Lamentablemente, hace diez años que el kirchnerismo viene actuando de idéntica manera, a lo sumo es probable que antes tuviera un poco más ordenada las cuentas pero Barbarita lloró de hambre en la TV mucho antes, diez años antes. no hay casualidades. Ahora bien, ¿sigue la sociedad argentina siendo aquella capaz de rifar su destino porque la economía todavía no salpica? A juzgar por los resultados de las elecciones internas, podría decirse que no.

Hay atisbos al menos de un cambio un poquito más profundo en la ciudadanía. Por primera vez, la corrupción irrumpe como límite a las arbitrariedades de una administración, por primera vez un aumento tramposo de sueldos no lo es todo a la hora de emitir el voto, por primera vez hay un genuino hartazgo frente a la soberbia y la mentira. Después de una década no parece ser poco aunque el tiempo sigue siendo el único recurso no renovable, y consecuentemente debería tenérsele más respeto a él que a nadie.

En 10 años muchos argentinos han quedado en el camino, un número siempre impreciso tal vez no perdió plata pero sí sueños y esperanzas, ¿cómo no hacerlas pesar a la hora de decidir, de optar?

El cambio real va a llegar a esta geografía cuando el bolsillo deje de ser el órgano más sensible de los argentinos, cuando más que asombro y costumbre, la actitud de un mandatario cause vergüenza propia y ajena, y se reaccione en consecuencia; cuando la economía no sea el termómetro de la felicidad; y la moral, la educación y la salud pesen más que el LCD, el 0km o qué se hará después de Navidad.

Hasta tanto no se asiente ese cambio en cada uno, el inconsciente colectivo seguirá eligiendo la comodidad y el confort del cortoplacismo. La salud mental de la Presidente es importante claro está, pero también lo es la salud mental de la sociedad que se olvidó de Barbarita, y hoy mirá otras chicas iguales a ella como si su desnutrición fuese novedad.

La discusión podría ser eterna como aquella del huevo o la gallina. Como sea, ciudadanía y dirigencia, de una u otra forma se asemejan, de modo que la autocrítica no debería ser sino bienvenida.

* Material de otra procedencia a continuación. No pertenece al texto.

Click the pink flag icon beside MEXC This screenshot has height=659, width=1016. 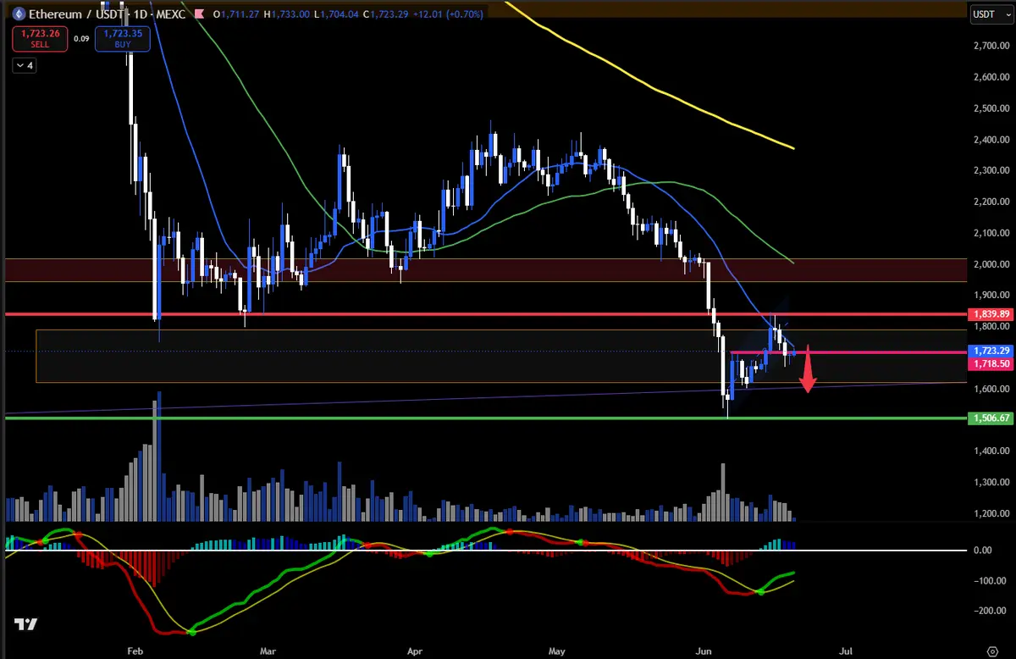click(x=200, y=14)
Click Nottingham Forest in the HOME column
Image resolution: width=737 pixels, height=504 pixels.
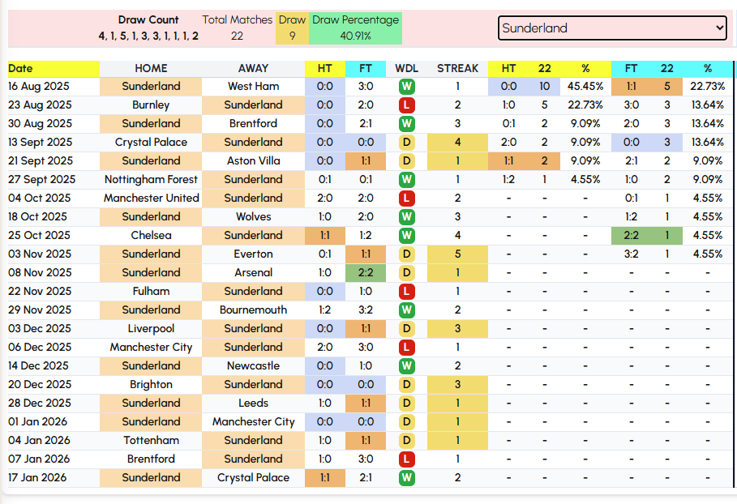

A pesar que las encuestas parecen descontar minuto a minuto votos al magro caudal electoral del gobierno, hay consultoras que hablan de un repunte de la imagen oficial, ¿será porque Cristina y sus funcionarios de golpe osaron decir la verdad? Como sea, asombra que todavía alguien les crea.

Qué no sea menester que nos muestren la miseria que sabemos que existe por TV para entender… Nada ha variado esencialmente en todos estos años de canibalismo político bajo el nombre de kirchnerismo. Muy por el contrario, todo se ha devaluado. La excepción a la regla es el llanto de Barbarita, es la contra figura de Cristina, es la realidad frente al relato. Para ella sólo ha variado su edad, ni siquiera sus cumpleaños.